A prominent Vietnamese businessman says he’s lined up financing to build not one, but two casinos in the northern part of the country. Dao Hong Tuyen (pictured right), whom the Japan Times cited as one of their Top 100 Next-Era CEOs in Asia 2013, says his Tuan Chau Group and its US partners hope to build a casino in the Van Don Administrative Economic Zone in Quang Ninh province in the country’s northeast. The partnership is also hoping to put a casino in the new marina opening next month in Ha Long City on nearby Tuan Chau island.
Vietnam’s casino sector has lagged many of its regional competitors, in part because of the government’s insistence that any would-be resort-casino developer must commit a minimum of US $4b to the project. Many such projects have been proposed over the past five years, but only one – Asian Coast Development (Canada) Ltd.’s The Grand on the Ho Tram Strip – has actually been built, and only after some serious hiccups involving financing and the loss of its MGM Resorts partner.

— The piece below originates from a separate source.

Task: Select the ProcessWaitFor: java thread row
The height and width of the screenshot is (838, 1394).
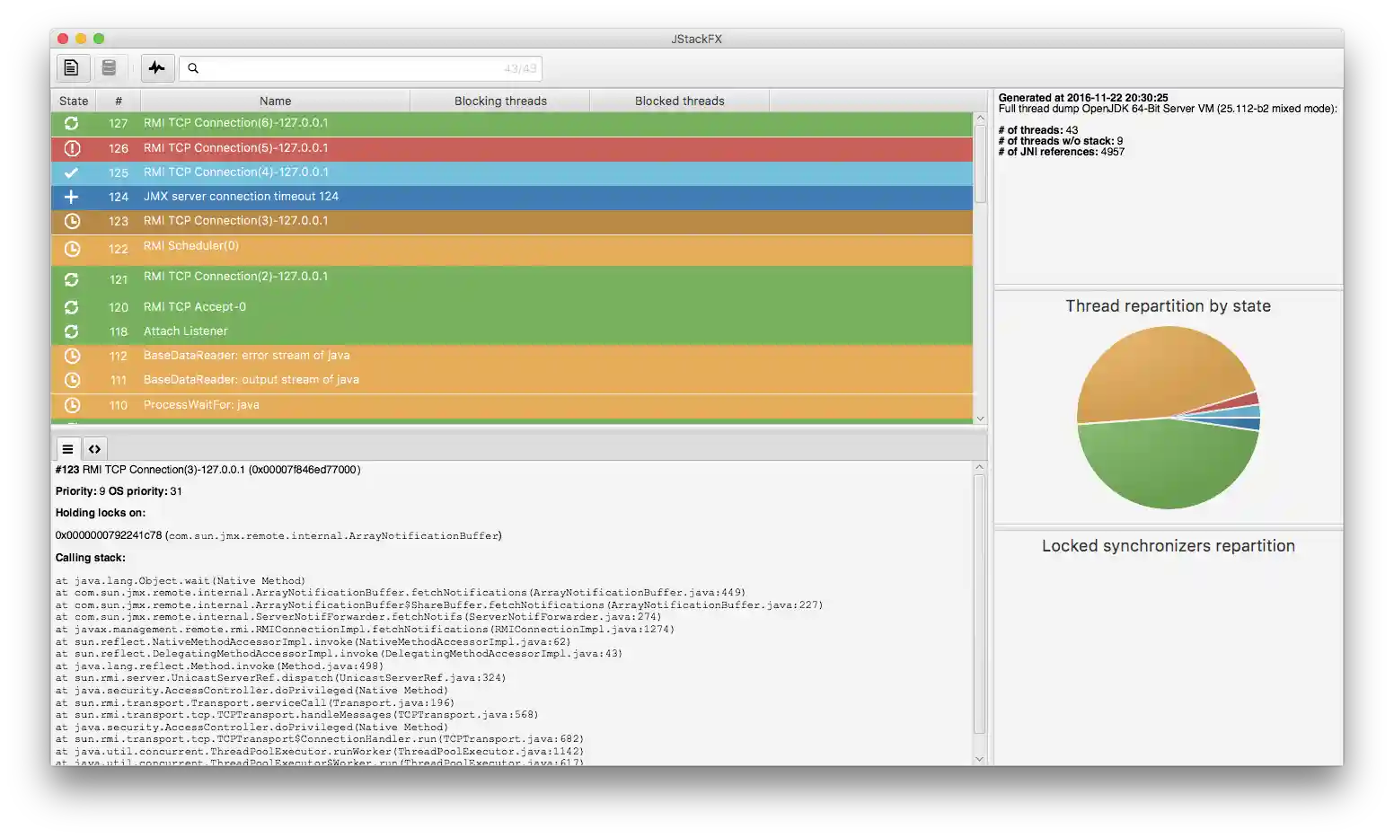Action: click(x=359, y=405)
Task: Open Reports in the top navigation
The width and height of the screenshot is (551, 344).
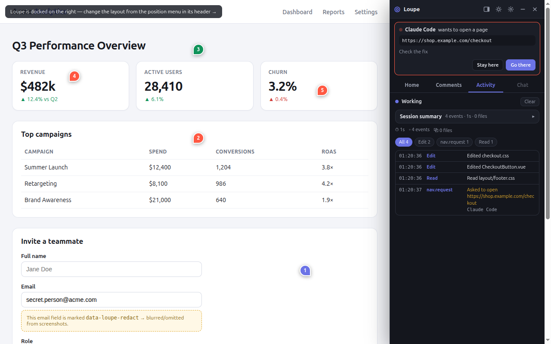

Tuyen aka the ‘Island King’ said he has financing in place to cover the estimated $4b cost of the Van Don casino, with another $3.5b earmarked for the Tuan Chau gaming hall. Jack Maher, chairman of Tuyen’s US partners the ISC Group, said the partners had been working with Quang Ninh officials to conduct research and draw up plans. Quang Ninh party secretary Pham Minh Chinh expects the imminent signing of a long-term cooperation agreement between the partners and the province.
But others aren’t so sure there’s any fire to go with this smoke. Prof. Dr. Nguyen Mai, the country’s former deputy minister of planning and investment, told VietnamNet he was skeptical as to whether any local investor would be able to convince a foreign bank to put up that kind of cash. “When you spend $7.5b, you need to have at least $10b in pockets. If you borrow money from banks, you need to have the mortgaged assets worth triple [the $7.5b].”
DOES VIETNAM NEED TO RETHINK ITS CASINO STANCE?
If Vietnam is serious about getting its casino sector moving, it may have to consider lowering the financial bar for investors. Consider that this week saw Cambodian casino operator NagaCorp announce plans for a $350m project in Russia’s Primorye Territory, joining the $700m three-phase project being constructed by the joint venture of Melco International Development chairman Lawrence Ho, Taiwanese gaming device maker Firich Enterprises Co and local businessman Oleg Drozdov.
Vietnam may also have to reconsider its longstanding prohibition on allowing its citizens to patronize the country’s casinos, an issue that helped scare off international operators like Genting and Las Vegas Sands. The Van Don Economic Zone was recently proposed as the site of a pilot project that would have allowed locals to enter a single casino, but the government has yet to officially approve the plan.
Tuyen suggested the government would be wise to relax the restriction on locals, as scads of Vietnamese gamblers routinely visit casinos just over the Cambodian border, which Tuyen believes is creating a drain of capital out of the country. Speaking to BBC News last month, Tuyen offered this advice to Vietnam’s government: “Break free from the beaten tracks in your mindset to find a new path for the nation which is more intelligent, more creative and more international.”